Problems caused by a GBK Encoding

Source: Internet
Author: User

Yesterday, I heard from the town side about the architecture in the store and mentioned an interesting question. Since Chinese versions all adopt GBK encoding, some incorrect matches may occur when searching (using strstr to search for substrings, to add some tags to the string, the front-end is garbled.

The GBK encoding of "xia Xin" is "0xcf 0xc4 0xd0 0xc2", and the GBK encoding of "male" is "0xc4 0xd0", which exactly matches the two middle bytes, if there are still Chinese characters behind "xia Xin", these words will be tragic.

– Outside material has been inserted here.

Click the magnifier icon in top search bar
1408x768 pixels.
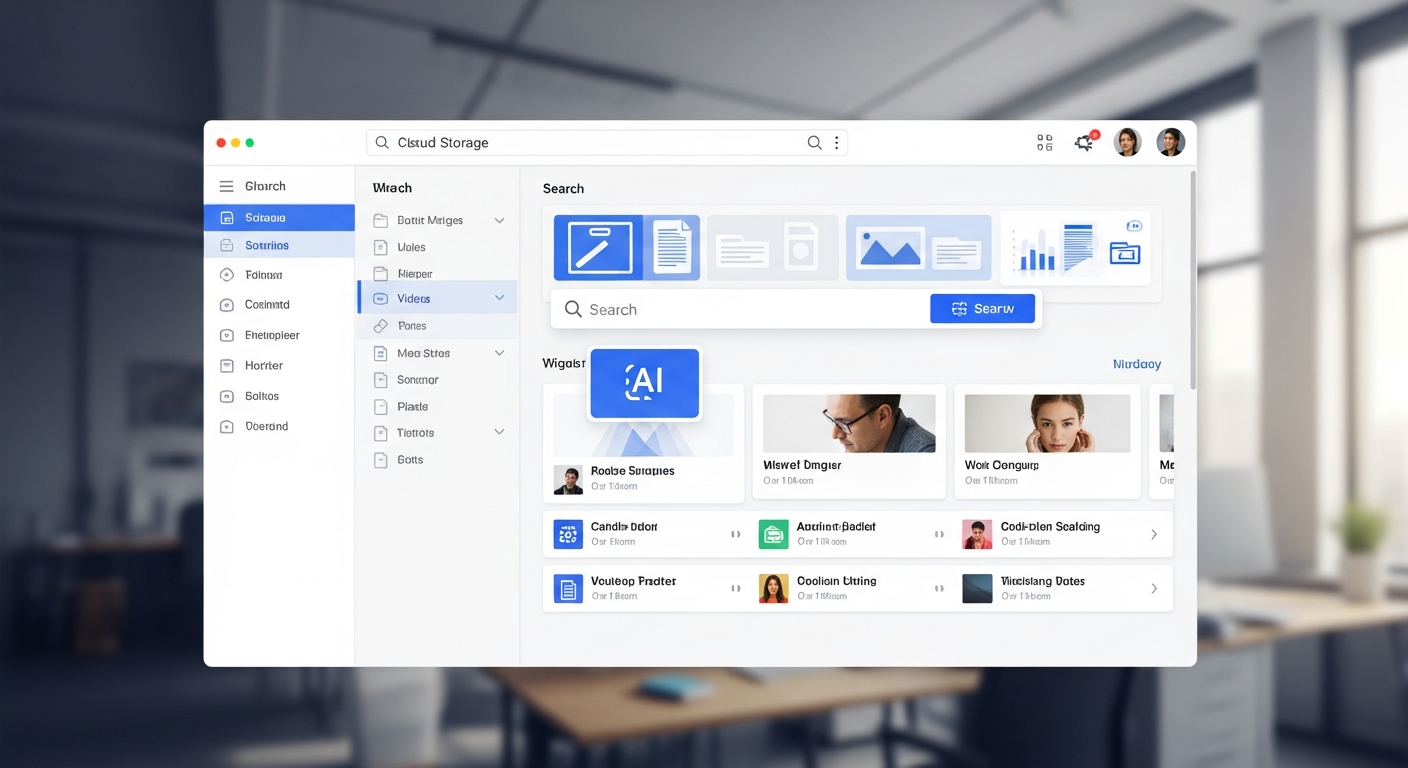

If you use UTF-8 encoding, there will be no problem, because Chinese uses UTF-8 encoding requires three bytes (1110 XXXX 10 xxxxxx 10 xxxxxx), and the first byte will be 'E ', the next two bytes start at 10, and the maximum value is 'B', so that there will be no error matching problem.

In the early days, due to bandwidth and storage device restrictions, many websites were using GBK encoding, so they had no choice. Linux for UTF-8 encoding support is very good, now every day to switch the encoding, in the screen encountered garbled real trouble, the window directly stuck, sometimes a period of time can be restored, sometimes the window can only be killed. Hadoop for GBK encoding support is not good, write Mr job often need to encode first into a UTF-8, when the task is running, and then into GBK encoding output.

Contact Us

The content source of this page is from Internet, which doesn't represent Alibaba Cloud's opinion; products and services mentioned on that page don't have any relationship with Alibaba Cloud. If the content of the page makes you feel confusing, please write us an email, we will handle the problem within 5 days after receiving your email.

If you find any instances of plagiarism from the community, please send an email to: info-contact@alibabacloud.com and provide relevant evidence. A staff member will contact you within 5 working days.

A Free Trial That Lets You Build Big!

Start building with 50+ products and up to 12 months usage for Elastic Compute Service

  • Sales Support

    1 on 1 presale consultation

  • After-Sales Support

    24/7 Technical Support 6 Free Tickets per Quarter Faster Response

  • Alibaba Cloud offers highly flexible support services tailored to meet your exact needs.